Student loan debt needs to be paid down first or refinanced.

Sometimes, a couple will set aside one person's entire income for the downpayment, Mr Haber said. Other buyers can manage it only with multiple gifts from family members. "It's almost like a GoFundMe," he said.

According to an analysis by Social Explorer, a research company, first-time buyers in New York City - much like those in other large metropolitan areas - differ markedly from buyers in the rest of the country.

Market of renters

Queens has long been a more affordable option for first-time buyers, although the borough is starting to catch up with Manhattan and Brooklyn. In the past year, prices there grew 3 per cent, said Nancy Wu, a data analyst at StreetEasy.

About 70 per cent of New York City's residents are renters. And a recent StreetEasy survey of 2,550 New Yorkers across all five boroughs found that 66 per cent of renters plan to continue renting.

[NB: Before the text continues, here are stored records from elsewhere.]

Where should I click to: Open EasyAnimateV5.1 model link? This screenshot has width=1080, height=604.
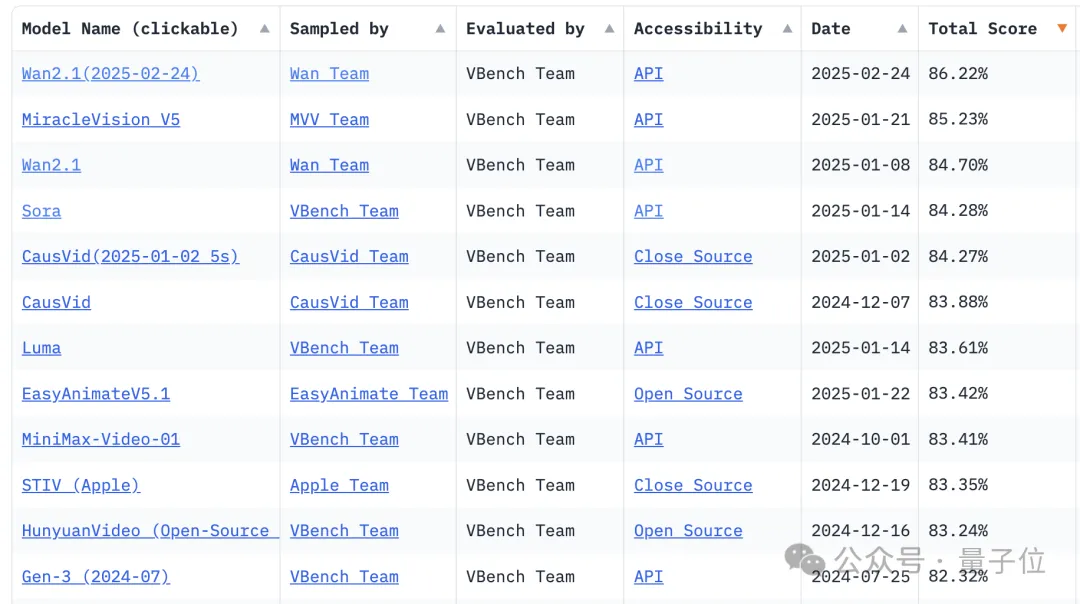96,394
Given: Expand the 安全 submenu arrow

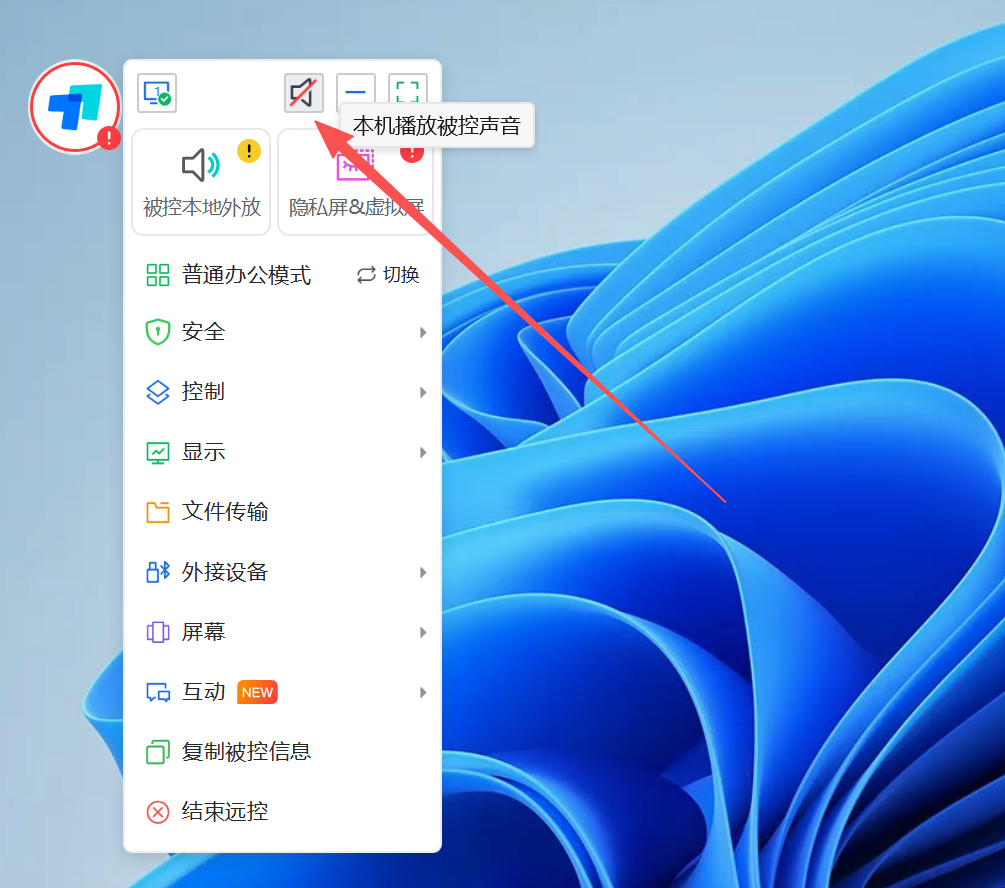Looking at the screenshot, I should coord(423,332).
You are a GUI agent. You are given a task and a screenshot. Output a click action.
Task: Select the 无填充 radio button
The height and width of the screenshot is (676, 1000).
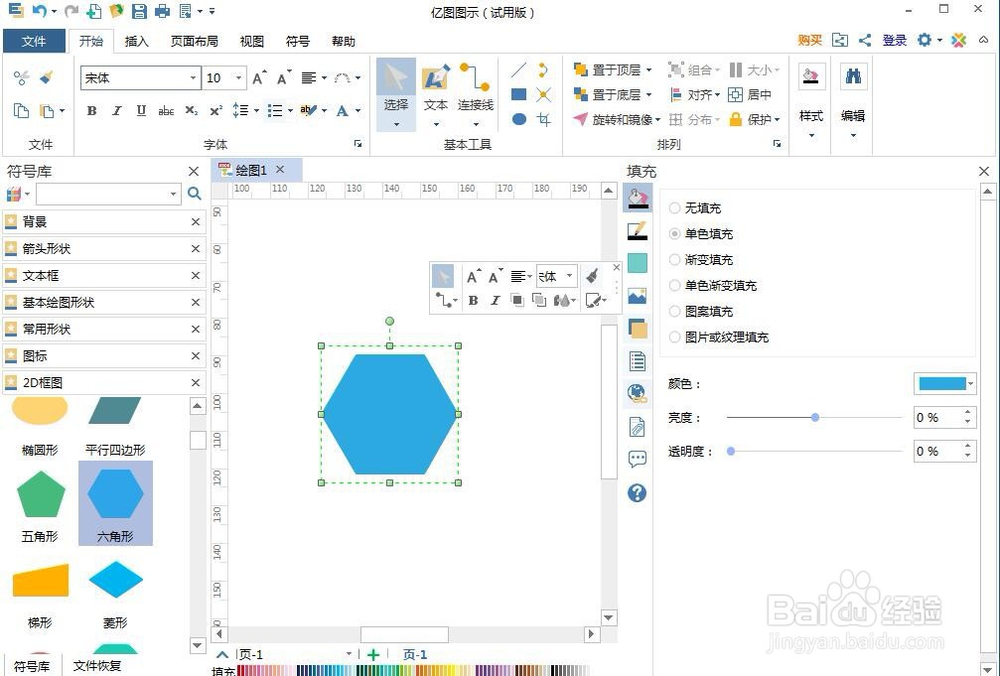675,208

One of the top reasons - they can't afford to buy.

First-time buyers nationwide face similar hurdles.

"If you look at the housing market seven or eight years ago, qualifying for a mortgage was something more top of mind, because credit was so tight," said Cheryl Young, a senior economist at Trulia. But recently, saving for a downpayment has become a more primary concern.

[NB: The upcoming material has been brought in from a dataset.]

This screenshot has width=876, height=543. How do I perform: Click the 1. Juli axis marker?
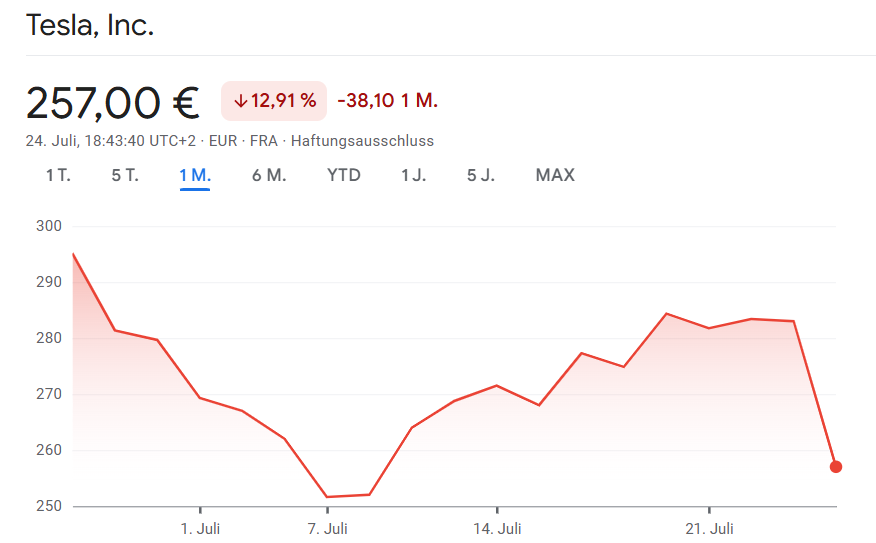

According to a recent national survey by Trulia, 56 per cent of people between the ages of 18 and 34 said saving enough for a downpayment was the biggest barrier to homeownership, followed by rising home prices. Other top concerns included poor credit history and student loan debt, both of which can make it difficult to get a mortgage.

These problems have helped push the median age of homebuyers to 46, the oldest age ever recorded by the National Association of Realtors. When the organisation started collecting this data in 1981, the median age was 31. But millennials ranging in age from 25 to 34 make up the largest share of homebuyers, and the median age for first-time buyers has remained around 30 to 32 for over 20 years.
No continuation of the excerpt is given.